Zdaniem mężczyzny pracownicy Referatu Architektury i Budownictwa chodzą po mieście, robią zdjęcia posesji i analizują to. - Wychodzi na to, że w tym mieście nie można swobodnie... nic. Postawiłem dla dziecka huśtawkę. To również powinienem zgłosić, bo jeśli ktoś na mnie doniesie, będę mieć kłopoty, tak jak z kojcem i budą dla psa – mówi.
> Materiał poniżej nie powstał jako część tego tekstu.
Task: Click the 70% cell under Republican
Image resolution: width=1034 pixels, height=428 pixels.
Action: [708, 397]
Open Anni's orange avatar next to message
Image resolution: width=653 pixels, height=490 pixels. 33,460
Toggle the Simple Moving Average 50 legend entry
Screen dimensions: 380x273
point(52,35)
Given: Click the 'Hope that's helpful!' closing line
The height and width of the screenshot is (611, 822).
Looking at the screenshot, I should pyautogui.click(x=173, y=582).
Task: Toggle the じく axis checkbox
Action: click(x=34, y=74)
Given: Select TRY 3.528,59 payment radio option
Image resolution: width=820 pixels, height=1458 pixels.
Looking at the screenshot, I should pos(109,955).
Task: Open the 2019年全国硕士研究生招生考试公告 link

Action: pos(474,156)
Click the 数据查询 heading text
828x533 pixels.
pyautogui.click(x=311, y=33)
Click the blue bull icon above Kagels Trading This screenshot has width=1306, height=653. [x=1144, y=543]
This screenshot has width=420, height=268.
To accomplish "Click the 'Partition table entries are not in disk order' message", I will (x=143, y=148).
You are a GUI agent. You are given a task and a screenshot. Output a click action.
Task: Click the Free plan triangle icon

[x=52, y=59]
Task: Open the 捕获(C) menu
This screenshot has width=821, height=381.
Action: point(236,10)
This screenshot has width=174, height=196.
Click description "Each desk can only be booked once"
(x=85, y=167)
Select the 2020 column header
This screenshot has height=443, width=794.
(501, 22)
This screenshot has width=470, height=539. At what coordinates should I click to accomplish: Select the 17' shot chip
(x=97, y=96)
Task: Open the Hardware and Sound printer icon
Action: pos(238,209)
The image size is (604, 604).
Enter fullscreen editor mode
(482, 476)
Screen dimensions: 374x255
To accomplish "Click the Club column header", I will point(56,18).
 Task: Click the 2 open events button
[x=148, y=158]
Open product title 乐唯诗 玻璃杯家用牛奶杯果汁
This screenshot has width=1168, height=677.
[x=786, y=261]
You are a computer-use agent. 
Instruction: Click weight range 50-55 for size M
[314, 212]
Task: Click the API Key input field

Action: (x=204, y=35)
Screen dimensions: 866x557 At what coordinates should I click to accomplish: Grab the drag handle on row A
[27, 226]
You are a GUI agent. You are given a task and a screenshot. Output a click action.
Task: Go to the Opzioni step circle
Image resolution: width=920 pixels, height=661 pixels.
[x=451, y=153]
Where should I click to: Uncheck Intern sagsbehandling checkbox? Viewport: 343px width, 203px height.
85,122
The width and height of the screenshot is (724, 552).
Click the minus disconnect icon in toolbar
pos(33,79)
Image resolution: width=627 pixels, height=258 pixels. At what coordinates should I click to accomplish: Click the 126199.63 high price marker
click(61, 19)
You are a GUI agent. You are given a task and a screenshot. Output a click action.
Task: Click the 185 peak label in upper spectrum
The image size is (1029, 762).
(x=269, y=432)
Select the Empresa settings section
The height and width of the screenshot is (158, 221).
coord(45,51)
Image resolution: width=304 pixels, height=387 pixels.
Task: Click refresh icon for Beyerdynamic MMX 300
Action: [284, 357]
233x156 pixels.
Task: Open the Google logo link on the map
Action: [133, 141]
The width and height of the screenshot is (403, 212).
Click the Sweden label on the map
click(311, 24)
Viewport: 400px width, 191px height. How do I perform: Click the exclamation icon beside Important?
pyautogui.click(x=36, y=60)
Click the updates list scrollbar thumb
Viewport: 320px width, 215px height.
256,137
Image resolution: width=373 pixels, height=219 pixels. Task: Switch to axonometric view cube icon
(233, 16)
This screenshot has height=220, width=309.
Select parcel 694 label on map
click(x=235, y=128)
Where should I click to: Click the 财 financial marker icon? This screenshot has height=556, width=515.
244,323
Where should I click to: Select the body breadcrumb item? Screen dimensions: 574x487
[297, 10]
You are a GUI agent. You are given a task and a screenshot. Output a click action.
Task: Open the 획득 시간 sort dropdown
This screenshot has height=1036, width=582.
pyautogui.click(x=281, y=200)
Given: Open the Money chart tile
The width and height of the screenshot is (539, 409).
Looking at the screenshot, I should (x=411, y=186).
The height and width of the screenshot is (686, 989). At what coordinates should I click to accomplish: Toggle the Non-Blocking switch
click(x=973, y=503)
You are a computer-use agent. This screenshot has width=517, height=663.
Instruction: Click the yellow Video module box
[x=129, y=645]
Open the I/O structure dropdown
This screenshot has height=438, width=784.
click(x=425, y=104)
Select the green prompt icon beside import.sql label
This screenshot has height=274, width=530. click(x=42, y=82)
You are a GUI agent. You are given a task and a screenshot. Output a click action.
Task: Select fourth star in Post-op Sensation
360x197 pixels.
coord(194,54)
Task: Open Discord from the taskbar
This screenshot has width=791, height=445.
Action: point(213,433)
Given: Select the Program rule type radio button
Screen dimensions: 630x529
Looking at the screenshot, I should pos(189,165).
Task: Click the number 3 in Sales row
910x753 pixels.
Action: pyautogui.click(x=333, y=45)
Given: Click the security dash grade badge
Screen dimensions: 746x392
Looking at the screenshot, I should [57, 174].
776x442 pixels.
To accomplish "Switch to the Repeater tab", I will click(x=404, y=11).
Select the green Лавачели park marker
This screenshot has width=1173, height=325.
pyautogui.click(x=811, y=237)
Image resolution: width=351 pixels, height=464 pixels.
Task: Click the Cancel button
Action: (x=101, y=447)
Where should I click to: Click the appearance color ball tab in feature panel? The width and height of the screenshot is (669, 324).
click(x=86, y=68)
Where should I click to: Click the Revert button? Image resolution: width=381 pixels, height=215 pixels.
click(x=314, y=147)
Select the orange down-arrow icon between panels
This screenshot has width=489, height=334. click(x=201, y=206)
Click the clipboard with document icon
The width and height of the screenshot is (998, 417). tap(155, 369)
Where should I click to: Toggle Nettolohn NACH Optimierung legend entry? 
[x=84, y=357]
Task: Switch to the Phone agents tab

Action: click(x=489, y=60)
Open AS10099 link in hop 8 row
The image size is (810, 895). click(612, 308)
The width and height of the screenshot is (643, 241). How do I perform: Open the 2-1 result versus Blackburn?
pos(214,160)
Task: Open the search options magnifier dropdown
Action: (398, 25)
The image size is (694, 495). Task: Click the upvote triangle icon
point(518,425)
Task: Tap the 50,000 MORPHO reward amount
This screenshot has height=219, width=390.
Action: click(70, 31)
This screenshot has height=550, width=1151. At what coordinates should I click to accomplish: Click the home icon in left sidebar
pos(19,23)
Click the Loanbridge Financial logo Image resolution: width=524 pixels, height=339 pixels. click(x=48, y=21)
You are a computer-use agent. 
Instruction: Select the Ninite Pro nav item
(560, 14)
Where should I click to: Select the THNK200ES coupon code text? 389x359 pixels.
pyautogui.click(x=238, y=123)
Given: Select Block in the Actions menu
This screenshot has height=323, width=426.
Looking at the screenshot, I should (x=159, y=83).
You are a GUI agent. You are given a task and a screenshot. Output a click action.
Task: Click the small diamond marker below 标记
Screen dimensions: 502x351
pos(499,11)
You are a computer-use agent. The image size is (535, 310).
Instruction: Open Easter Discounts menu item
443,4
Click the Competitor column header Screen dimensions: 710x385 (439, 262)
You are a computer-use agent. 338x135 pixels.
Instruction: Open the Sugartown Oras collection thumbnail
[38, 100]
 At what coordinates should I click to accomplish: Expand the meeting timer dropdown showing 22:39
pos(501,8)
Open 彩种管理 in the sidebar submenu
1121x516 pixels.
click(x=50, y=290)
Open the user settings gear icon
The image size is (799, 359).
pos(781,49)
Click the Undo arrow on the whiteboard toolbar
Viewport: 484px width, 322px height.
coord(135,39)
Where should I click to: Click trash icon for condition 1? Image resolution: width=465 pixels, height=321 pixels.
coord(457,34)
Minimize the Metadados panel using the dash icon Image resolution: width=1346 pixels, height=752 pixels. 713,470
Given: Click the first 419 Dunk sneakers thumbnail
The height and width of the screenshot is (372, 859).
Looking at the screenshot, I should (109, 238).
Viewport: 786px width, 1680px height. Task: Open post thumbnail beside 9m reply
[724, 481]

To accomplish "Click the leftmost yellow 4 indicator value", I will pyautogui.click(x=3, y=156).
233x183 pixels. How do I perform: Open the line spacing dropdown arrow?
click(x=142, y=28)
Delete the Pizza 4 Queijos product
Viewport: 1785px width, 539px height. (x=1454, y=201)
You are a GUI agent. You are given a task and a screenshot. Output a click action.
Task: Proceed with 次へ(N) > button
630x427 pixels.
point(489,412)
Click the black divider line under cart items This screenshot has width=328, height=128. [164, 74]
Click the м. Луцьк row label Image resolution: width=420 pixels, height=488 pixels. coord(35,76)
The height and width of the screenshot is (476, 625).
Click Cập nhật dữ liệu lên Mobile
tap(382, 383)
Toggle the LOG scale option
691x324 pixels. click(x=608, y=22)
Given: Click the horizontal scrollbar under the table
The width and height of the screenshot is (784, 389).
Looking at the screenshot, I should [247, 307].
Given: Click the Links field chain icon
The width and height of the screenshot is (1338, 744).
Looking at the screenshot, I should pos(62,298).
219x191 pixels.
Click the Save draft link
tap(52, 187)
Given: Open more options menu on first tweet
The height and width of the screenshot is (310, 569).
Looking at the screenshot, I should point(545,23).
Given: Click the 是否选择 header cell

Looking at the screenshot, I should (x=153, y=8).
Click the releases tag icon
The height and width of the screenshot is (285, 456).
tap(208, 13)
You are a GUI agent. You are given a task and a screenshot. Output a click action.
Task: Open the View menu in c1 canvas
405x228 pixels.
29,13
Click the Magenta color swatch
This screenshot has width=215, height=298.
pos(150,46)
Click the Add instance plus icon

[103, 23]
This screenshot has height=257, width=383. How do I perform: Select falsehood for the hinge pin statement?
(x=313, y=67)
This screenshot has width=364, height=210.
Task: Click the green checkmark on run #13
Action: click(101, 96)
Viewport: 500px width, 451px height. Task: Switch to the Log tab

Piotrkowianin otrzymał pismo, z którego wynika, że powinien usunąć budę z posesji i zdemontować kojec, ponieważ nie zgłosił robót budowlanych. - Kiedy zapytałem, co mam zrobić z psem, pracownicy Referatu Architektury stwierdzili, że ich to nie obchodzi. Pies ich nie interesuje. Ważne dla nich są buda i kojec – mówi pan Krzysztof.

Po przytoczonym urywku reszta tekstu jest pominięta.